C# - How to make a simple Web Scraping

Asked

Viewed 3,475 times

0

I want to read information from an HTML page of a online radio. I have tried to read using Htmlagilitypack, but without success because the page in question I am working does not use Elementid, I imagine it is not a problem, however I do not know use the API and the examples I found needed to use the method Getelementbyid().

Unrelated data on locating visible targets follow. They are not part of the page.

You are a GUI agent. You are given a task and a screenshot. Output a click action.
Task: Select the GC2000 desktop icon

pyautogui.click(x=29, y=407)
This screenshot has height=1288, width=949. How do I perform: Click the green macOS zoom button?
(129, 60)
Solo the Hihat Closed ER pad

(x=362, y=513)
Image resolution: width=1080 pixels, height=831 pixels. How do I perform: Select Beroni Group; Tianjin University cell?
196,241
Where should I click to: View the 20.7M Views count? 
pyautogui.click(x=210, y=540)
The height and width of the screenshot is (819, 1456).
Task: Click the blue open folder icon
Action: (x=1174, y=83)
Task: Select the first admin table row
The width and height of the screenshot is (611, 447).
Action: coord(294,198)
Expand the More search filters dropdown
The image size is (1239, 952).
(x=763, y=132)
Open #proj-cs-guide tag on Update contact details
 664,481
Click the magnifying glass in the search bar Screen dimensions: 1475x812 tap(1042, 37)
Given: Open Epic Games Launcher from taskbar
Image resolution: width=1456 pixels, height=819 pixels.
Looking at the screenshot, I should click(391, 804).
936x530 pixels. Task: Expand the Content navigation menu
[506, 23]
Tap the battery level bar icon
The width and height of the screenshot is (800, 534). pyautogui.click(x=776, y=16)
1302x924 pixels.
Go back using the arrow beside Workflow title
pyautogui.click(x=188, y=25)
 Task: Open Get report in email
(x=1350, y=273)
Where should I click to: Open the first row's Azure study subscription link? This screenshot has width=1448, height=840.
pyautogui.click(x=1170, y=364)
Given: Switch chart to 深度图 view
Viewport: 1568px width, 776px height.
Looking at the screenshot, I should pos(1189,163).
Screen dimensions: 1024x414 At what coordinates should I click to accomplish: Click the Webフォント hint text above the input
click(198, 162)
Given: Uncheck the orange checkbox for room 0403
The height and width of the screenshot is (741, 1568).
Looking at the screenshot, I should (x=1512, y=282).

I need to receive two information from this page (Playing Now, Playing Next), and assign them to their respective variable. Preferably using native C#functions, however I have no problem using some API like Htmlagilitypack(Especially if the procedure is simplified).

Here is a print of the page I wish to realize Web Scraping. Print da pagina para extrair as informações

The code I currently have is like this:

namespace Web_Scraping{
class SimplesWebScraping{
    void Main()
    {
        //Realiza o download da página em String
        var webClient = new WebClient();
        string pagina = webClient.DownloadString("http://hts01.painelstream.net:9074/index.html?sid=1");

        //Declara variáveis do tipo string para armazenar os dados/conteúdos extraidos no website.
        string playingNow = string.Empty;
        string playingNext = string.Empty;

        //Realiza o Web_Scraping
        //Como fazer isso?

        //Escreve os dados extraídos
        Console.Write("Reproduzindo Agora: " + playingNow);
        Console.Write("Reprodução Seguinte: " + playingNext);
    }
}
}

What is the best way to perform this procedure, can anyone show me example codes for this action? I tell you already Thanks for the help!

  • 1

    The question was better answered in another topic. https://answall.com/questions/302606/comort-coletar-dados-de-uma-pagina-web

1 answer

0


Expressoes Regulares

This is still the best way to handle string like you’re looking for.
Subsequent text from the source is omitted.